Много минут, застыв, мы с Коневым смотрели на все это серое, белое, желтое, мрачное великолепие. И уже свыклись, уже душа приняла, что север такой вот, величественный, тихий, серый. И не догадывались совсем, что серый цвет – лишь предвестник, предчувствие синего. И потому, когда в разрыве туч вдруг яростно блеснуло солнце и засияло все новыми цветами, мы приняли, тревожные, за чудо. А природа северная просто открылась новой стороной, повернулась, проснувшись, на другой бочок. И сразу засияло, заискрилось все кругом, обрадовалось небо и в пляс повлекло за собой и реку, по щедрой поверхности которой запрыгали ослепительные зайцы. И айсберги побежали весело к морю степенной стайкой растолстевших на жирных бутербродах мальчишек. И песок зажелтел по-другому, не мрачно и уныло, а свежо, как поле одуванчиков – бывают щедрые цвета. Все обрадовалось, крутанулось пару раз, всплеснуло развеселыми ладонями, прошло с притопом, подбоченясь. А потом опять небо заволокли низкие тучи, снова задул сивер. Потянуло холодом, и погасла улыбка песка, съежилась и задрожала вода. Нужно было ехать дальше, к морю.
Мне часто бывает жалко себя. И судьба тяжелая, и мир несправедлив, и люди злы. Но больше жалеешь прибрежную траву северных морей. Редкими кустиками, вся издерганная пронзительным завыванием ветров, бьется и мечется она посреди бесплодных песков бессмысленных ледовитых пляжей. И тяжело ей, и страшно, и темно впереди. А она все не сдается, все живет себе жизнь. И попробуй вырви ее – не поддастся, глубоко держится корнями за родную и безжалостную землю. И попробуй пригрей немного сверху да приспусти жесткие паруса ветров – тут же расцветет цветами, тут же даст семена, чтобы опять держаться, опять жить на своей земле. Так и северные люди.

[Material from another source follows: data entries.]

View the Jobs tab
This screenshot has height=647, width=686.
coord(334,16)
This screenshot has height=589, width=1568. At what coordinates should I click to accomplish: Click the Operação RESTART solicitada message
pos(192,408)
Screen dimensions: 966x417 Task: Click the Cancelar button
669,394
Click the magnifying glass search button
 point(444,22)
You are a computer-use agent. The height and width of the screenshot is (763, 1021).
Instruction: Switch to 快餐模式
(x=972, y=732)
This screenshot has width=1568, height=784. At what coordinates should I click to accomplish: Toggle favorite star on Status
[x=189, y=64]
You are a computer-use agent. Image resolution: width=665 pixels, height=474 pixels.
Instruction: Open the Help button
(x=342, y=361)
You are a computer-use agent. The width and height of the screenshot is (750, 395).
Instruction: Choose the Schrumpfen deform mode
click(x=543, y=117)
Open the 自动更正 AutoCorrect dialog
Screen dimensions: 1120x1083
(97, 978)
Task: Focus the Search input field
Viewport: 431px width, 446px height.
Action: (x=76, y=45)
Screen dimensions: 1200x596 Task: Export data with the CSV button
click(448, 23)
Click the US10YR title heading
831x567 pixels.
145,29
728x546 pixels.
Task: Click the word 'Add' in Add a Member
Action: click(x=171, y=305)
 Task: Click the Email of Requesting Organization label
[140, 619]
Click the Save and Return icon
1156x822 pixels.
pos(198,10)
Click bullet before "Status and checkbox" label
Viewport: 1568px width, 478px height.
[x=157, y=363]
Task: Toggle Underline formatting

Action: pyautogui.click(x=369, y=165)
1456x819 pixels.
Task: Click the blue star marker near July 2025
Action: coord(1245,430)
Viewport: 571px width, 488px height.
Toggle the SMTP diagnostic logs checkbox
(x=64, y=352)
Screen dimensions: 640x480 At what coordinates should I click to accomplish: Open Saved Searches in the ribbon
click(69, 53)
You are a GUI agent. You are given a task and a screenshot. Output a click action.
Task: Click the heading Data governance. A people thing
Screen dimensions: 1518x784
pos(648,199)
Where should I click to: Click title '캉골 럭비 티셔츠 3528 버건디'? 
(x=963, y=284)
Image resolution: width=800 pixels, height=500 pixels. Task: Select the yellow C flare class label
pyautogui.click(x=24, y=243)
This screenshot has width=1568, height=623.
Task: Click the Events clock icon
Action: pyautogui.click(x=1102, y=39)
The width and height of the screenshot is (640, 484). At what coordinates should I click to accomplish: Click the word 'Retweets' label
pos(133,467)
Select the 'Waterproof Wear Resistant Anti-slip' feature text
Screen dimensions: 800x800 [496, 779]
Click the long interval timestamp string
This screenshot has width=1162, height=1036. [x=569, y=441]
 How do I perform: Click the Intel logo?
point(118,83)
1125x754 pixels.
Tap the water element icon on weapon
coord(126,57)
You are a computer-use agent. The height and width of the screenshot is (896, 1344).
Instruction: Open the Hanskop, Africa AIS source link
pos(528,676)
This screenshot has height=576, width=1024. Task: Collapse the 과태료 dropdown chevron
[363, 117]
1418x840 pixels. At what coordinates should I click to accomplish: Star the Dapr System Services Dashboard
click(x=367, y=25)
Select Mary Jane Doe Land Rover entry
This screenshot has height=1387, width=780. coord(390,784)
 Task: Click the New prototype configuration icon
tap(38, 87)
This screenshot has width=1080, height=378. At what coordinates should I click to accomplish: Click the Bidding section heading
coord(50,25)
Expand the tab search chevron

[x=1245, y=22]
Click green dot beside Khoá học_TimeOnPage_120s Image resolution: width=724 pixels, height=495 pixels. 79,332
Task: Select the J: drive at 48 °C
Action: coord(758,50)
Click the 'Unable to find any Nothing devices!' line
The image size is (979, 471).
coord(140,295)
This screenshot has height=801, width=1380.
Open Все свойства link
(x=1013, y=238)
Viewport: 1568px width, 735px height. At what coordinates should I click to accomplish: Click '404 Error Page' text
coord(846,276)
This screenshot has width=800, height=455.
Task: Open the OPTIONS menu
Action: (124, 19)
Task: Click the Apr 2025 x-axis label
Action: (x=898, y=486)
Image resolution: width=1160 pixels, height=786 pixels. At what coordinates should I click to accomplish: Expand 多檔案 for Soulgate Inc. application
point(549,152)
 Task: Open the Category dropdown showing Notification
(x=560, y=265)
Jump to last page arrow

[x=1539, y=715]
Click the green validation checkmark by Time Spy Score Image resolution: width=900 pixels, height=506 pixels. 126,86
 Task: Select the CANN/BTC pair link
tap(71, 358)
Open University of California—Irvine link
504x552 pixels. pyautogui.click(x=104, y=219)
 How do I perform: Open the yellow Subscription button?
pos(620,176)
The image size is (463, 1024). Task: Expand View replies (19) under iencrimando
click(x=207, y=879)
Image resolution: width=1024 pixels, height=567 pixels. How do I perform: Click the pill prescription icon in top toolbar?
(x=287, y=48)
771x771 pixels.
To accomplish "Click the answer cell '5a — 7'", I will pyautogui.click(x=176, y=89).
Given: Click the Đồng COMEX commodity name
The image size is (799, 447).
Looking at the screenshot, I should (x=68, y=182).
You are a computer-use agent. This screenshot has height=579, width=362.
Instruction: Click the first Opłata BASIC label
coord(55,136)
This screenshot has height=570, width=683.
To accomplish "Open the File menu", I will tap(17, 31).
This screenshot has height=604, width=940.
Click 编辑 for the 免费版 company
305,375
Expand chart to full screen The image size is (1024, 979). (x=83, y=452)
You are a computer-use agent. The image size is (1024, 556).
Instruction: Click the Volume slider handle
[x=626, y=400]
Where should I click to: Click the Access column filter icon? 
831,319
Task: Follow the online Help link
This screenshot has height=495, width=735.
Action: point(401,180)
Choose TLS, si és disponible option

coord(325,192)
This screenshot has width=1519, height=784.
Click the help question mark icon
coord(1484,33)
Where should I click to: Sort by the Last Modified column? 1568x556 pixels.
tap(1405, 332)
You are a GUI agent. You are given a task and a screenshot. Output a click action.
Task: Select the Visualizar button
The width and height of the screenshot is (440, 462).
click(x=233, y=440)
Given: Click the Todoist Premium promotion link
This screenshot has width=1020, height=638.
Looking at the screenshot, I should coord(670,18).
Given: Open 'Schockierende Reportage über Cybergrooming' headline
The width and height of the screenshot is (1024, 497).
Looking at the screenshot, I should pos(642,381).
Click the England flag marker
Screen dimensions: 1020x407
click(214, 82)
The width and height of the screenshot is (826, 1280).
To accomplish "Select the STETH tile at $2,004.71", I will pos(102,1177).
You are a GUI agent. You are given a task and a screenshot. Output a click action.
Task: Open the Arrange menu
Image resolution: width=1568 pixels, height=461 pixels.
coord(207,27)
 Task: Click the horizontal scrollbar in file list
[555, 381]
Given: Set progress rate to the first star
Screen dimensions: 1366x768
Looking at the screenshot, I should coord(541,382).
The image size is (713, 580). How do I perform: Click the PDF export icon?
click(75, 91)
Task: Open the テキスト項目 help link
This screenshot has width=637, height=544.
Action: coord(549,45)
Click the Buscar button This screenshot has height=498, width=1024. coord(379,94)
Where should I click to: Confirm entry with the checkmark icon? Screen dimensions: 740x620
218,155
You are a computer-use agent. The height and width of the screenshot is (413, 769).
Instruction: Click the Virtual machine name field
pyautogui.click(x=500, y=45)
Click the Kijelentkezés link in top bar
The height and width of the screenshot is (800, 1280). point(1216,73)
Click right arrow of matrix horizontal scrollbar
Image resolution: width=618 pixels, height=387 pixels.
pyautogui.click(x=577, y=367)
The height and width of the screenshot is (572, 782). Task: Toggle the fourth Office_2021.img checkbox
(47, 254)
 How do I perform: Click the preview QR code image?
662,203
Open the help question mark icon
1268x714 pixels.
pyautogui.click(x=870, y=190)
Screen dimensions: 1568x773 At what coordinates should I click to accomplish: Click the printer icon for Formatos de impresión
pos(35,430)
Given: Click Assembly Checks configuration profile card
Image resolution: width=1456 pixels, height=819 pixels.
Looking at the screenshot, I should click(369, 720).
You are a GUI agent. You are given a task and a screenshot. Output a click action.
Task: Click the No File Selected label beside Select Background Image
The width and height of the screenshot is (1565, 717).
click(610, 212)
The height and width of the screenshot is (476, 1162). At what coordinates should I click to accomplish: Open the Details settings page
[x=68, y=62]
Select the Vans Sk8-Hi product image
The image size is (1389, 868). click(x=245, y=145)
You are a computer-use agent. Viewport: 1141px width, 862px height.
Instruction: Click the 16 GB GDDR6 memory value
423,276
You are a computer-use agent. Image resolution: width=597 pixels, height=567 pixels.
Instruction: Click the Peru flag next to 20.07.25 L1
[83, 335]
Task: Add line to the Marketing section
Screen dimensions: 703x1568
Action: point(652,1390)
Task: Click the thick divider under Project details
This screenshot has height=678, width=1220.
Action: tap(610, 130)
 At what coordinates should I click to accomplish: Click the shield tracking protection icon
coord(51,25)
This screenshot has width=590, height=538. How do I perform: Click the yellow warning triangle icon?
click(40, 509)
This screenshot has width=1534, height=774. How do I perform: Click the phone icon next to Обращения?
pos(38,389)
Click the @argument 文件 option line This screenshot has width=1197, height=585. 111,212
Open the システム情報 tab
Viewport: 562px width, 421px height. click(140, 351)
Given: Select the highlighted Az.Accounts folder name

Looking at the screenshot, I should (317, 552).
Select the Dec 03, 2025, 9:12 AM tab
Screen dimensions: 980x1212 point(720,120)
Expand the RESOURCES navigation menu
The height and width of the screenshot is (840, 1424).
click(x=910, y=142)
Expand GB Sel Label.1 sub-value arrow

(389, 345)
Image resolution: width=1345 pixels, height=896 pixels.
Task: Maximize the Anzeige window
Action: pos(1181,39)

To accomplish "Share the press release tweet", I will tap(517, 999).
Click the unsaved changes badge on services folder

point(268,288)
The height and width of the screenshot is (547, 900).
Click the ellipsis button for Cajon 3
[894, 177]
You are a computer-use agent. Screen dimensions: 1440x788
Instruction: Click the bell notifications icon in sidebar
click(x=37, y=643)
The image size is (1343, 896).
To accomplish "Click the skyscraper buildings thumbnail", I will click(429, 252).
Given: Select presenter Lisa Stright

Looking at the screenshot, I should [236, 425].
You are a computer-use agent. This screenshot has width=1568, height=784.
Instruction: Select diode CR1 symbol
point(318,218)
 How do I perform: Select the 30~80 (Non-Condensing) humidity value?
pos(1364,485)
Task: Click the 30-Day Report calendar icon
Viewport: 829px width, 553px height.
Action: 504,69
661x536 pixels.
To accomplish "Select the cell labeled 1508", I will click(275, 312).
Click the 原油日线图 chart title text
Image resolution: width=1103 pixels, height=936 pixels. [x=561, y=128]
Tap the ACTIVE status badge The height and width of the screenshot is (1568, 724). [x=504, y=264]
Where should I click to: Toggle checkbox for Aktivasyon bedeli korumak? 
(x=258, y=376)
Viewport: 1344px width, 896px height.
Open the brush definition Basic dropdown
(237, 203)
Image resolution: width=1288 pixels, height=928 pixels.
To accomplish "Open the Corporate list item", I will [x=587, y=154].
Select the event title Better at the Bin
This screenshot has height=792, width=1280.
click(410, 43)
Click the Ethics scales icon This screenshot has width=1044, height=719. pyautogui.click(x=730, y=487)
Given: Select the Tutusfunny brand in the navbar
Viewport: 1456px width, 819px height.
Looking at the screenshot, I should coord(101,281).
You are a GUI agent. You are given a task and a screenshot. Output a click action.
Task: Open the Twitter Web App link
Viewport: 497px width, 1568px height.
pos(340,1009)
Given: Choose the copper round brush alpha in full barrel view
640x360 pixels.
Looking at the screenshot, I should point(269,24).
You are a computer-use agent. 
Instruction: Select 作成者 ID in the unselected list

Мы с Коневым поставили палатку у самого берега, за небольшой песчаной дюной. Это чтобы совсем уж не сносило напрочь, не выдувало мозг и душу. Чтобы было где спрятаться. Слева от нас широким устьем впадала в море Варзуга, справа доживала век рыбацкая тоня, избушка, битая ветрами и людьми, горелая и нужная всем. Рядом стоял рыбный амбар, теперь и давно уже пустой. Лишь большие весы около него да обрывки сетей на стенах свидетельствовали о прошлой, тяжелой и радостной, работе. Позади нас лежала Кузоменская пустыня. Впереди – бесконечными волнами било берег бескрайнее море. Сверху был Бог. Снизу и везде были бесы. Уздой их был большой желтый крест нового дерева. Видно было, что поставлен недавно. Недалеко от него лежал на земле крест поморский, серый, с треугольным домиком-крышей над верхней перекладиной. Уставший, упавший, он продолжал нести службу, оберегая небо от земли, глядя вверх прозрачными старческими глазами.
– Ты Казакова читал? – так обидно мне стало за мир, за себя, за море. Ведь сидел он так же на песке, перебирал, пересеивал с руки на руку. И одиночество ласкало сердце.
И жила надежда, что все-таки получится. Ан нет, и любой теперь может страдания свои почитать уникальными.
– Казакова? Который артист? – Вот что в Коневе нравится, так это беспринципность. Он-то давно уверился, что Конев на свете один, и теперь собирает с этого знания слабую жатву.
– Сам ты артист. Не понимаешь ничего. Иди вон за водой, пожалуйста. А я байду пока соберу.